OpenAI CEO Sam Altman has been kicked out of the company. We explore how corporate coups take place and how you can avoid one in your own organization.

⚔ Coups follow a similar pattern.

This weekend OpenAI (creator of ChatGPT) was roiled in drama as the CEO, Chairman, and other key figures are kicked out.

We don't have all the facts yet, but it seems that the co-founder, chief scientist Ilya Sutskever, led the coup.

Why does this happen? (And how can you avoid it?)

1. 🌤 Lack Of Cohesive Vision 🌤

When the direction of a company is at odds with expectations, people tend to freak out.

In this case, OpenAI was plagued with debates on AI safety. The now former-CEO Sam Altman was heavily focused on commercializing AI. Others in the organization wanted to focus on the non-profit side.

This split in vision means a split in the company. Soon, people are rowing in different directions. Distrust starts to form. Each accusing the other that they are being selfish. Eventually a righteous mission emerges to kick the other out. "We must save the company!" The organization is at war.

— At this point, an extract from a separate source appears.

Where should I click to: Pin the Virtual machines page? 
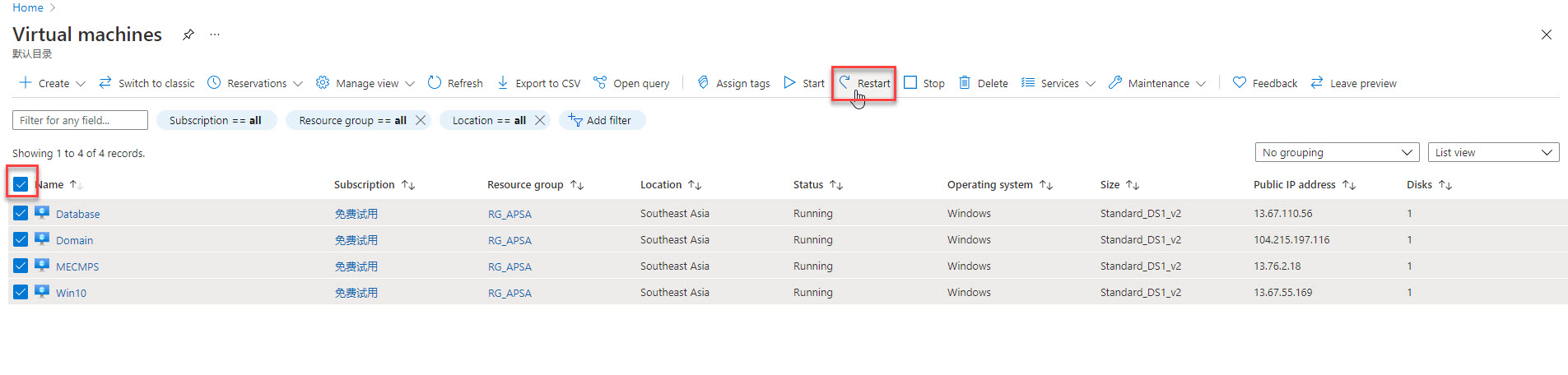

2. ⚡ Emotional Contagion ⚡

Coups feed on emotion, predominantly fear. Rather than move into healthy conflict resolution, leaders in the grips of fear spread it amongst each other. They feed off the negativity, whipping it up until making drastic moves "makes sense".

Today the co-founder that led the coup expressed remorse and regret and wishes he could reunite the company. Regret is a byproduct of making decisions based on emotion.

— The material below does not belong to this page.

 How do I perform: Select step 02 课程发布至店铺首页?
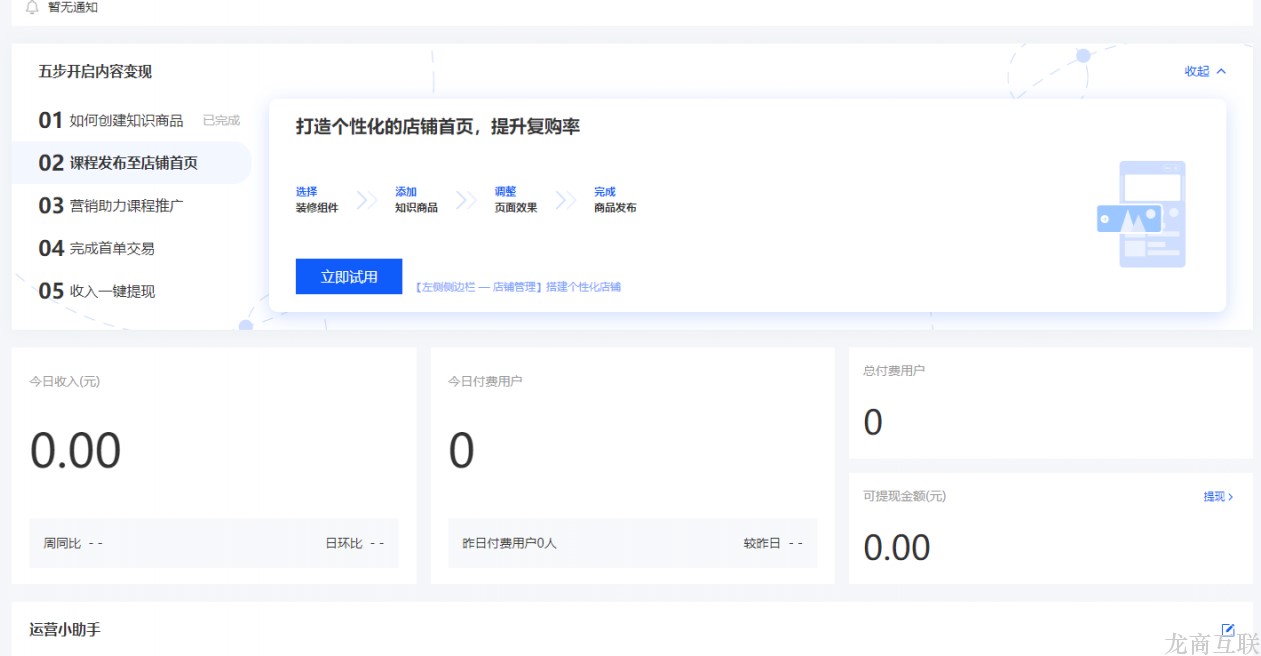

Ironically, maybe if they asked ChatGPT 🤖 for some advice, they could have taken some of the emotion out of the equation.

Today Sam Altman and employees from the commercial side of the business joined Microsoft. Essentially, Microsoft acquired half of OpenAI without lifting a finger. And all because a few leaders couldn't get into a room, communicate, and sort out their emotions.

Ousted CEO Sam Altman

3. ⚙️ Systemic Failure ️⚙️

How you set something up matters. Results are an output of their system. And OpenAI created a structure that couldn't last.

The way the company was structured created different, competing profit centers with different goals. This was embedded in the very system itself.

We should invest in #HumanIntelligence as much as #ArtificalIntelligence and stop with the predictable mistakes. As we've written before, crisis is the accumulation of small problems that are ignored again and again until they lead to a collapse.

What will remain of OpenAI is to be seen in the next few weeks and months. But it's clear that we humans have yet to sort out our own BS.

OpenAI is not unique. Every nation, every organization risks the same consequences when it cannot align behind a common vision or control its fear.

How many times do we need to play out this experiment before we learn its lessons?